Она собиралась в контору комбината убрать кабинеты до прихода начальников и сотрудников, хотя в управлении по теперешнему военному времени тоже все перепуталось: приходили рано, а то и ночами засиживались, больше же мотались по рудникам, свинцовому заводу, обогатительным фабрикам — «толкали», как слышала Евдокия Павловна. Катя-маленькая уже ждала бабушку — ей по пути в школу — с сумкой, в пимах с калошами, в пальто, какое перешила, или «скумекала», как говорила Евдокия Павловна, из своего довоенного полупальто.
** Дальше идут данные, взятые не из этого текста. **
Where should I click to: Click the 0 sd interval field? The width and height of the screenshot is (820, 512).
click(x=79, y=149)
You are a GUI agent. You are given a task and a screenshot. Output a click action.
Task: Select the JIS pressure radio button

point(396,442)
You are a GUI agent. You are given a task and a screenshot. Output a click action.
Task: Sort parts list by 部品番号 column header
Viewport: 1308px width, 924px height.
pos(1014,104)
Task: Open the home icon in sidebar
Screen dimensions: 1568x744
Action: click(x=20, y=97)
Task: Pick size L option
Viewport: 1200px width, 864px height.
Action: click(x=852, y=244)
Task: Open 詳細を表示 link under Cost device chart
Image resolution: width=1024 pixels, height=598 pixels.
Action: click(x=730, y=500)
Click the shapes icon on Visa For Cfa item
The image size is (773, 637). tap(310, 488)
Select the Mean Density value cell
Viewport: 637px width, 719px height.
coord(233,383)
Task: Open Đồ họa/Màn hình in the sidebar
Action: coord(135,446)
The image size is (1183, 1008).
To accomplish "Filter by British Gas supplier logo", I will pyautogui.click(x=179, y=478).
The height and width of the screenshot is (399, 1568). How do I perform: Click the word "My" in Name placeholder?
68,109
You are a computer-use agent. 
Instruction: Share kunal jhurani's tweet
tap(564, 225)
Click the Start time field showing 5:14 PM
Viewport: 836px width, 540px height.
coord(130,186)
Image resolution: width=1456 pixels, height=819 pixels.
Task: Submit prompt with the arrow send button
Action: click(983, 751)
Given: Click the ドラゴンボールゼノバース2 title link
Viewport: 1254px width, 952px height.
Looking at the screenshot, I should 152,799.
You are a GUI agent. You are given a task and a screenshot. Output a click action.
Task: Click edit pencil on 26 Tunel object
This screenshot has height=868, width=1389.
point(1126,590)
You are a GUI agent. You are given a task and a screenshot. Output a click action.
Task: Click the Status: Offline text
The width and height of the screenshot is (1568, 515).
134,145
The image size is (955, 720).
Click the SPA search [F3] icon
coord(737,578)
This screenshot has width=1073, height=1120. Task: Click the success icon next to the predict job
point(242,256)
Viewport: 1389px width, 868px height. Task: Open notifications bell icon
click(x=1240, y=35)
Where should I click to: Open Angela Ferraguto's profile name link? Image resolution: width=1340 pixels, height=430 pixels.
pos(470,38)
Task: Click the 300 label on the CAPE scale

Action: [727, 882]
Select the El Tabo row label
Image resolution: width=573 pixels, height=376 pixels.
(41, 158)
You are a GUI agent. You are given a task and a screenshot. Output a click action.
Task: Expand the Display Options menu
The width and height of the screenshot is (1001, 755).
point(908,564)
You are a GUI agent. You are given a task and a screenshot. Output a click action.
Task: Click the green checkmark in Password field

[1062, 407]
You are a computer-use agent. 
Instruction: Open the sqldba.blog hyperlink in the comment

Лежа в затихлости, сквозь полусомкнутые веки наблюдая за сборами жены, Петр Кузьмич — сам бы не ответил почему: то ли оттого, что за всю свою болезнь думал тяжко и тоскливо о дочери, о ее горемычной, неудачливой судьбе, то ли в эти секунды сквозь затрудненное сознание подумал, что надежда, внезапно явившаяся ему, призрачна, пуста — ему ли не знать, что от беркута еще никто не уходил, он не помнит такого, — то ли что-то шевельнулось новое, взблеснуло тусклым светлячком, и в его как бы рассеянном непрочном свете будущее вдруг связалось с Андреем Макарычевым — вот кого надо увидеть, все сказать… И он разлепил веки.
— Ты там, мать… можа, Андрея-от Макарычева узришь… Мол, повидаться хочу. — И отметил молчаливую настороженность и даже вроде бы испуг на округлом лице жены в обрамлении уже плотно повязанного платка — за годы жизни поодрябло, мелко изморщинилось ее лицо; тоже стала сдавать, а вот глаза, желто-темные, изливали все тот же как бы бегучий и теплый свет, какой удивлял всегда Петра Кузьмича, и теперь, после первой ее реакции, именно в глазах ее увидел более жесткое отношение к его просьбе: глаза загустели, стали темнее, замедлилась и бегучесть света. Он знал, что Евдокия Павловна, верная своим устоям, относилась резко, неуступчиво к ухаживаниям Андрея Макарычева за дочерью, накрепко стояла на своем: «Не телка, поди, на аркане не вели взамуж-от! Дите есть». Но только нынешнее состояние Петра Кузьмича заставило ее сдержаться, промолчать, и он, догадавшись об этом, добавил с извинительностью:
— Ничего, мать… Мужицкий разговор.
Пришел Андрей Макарычев во второй половине дня. Откинув шторку, шагнул в спертую теплоту горницы: чистоплотная — истинная сибирячка — Евдокия Павловна стала изменять своим правилам, боялась проветривать комнату — не застудить бы мужа, не приключилась бы к одной болячке еще и новая. Молча проводив гостя к входу в горницу, она не вошла вслед за Андреем, осталась в передней: раз мужицкий разговор, тому и быть, пусть говорят, и ушла в сенцы. Еще до того момента, как Андрей Макарычев откинул штору, он как раз подумал — да, Евдокия Павловна «закусила удила», не приемлет его, но молчит, сдерживает себя. Что ж, по сути и отношения между семьями охладели, нет уже той прежней близости, артельности, когда в делах и праздниках всегда были вместе: сообща огородничали, кедровали, брали кислицу, ревень, радовались всему тоже не порознь. Нет, виной тут не только война — порушила былые устои, сложившийся уклад, он-то, Андрей Макарычев, догадывался: судьба Кати стала пробным камнем отношений двух семей, и та трещина, обратившаяся теперь уже в разводину, проявилась еще тогда, с женитьбой Кости и Кати.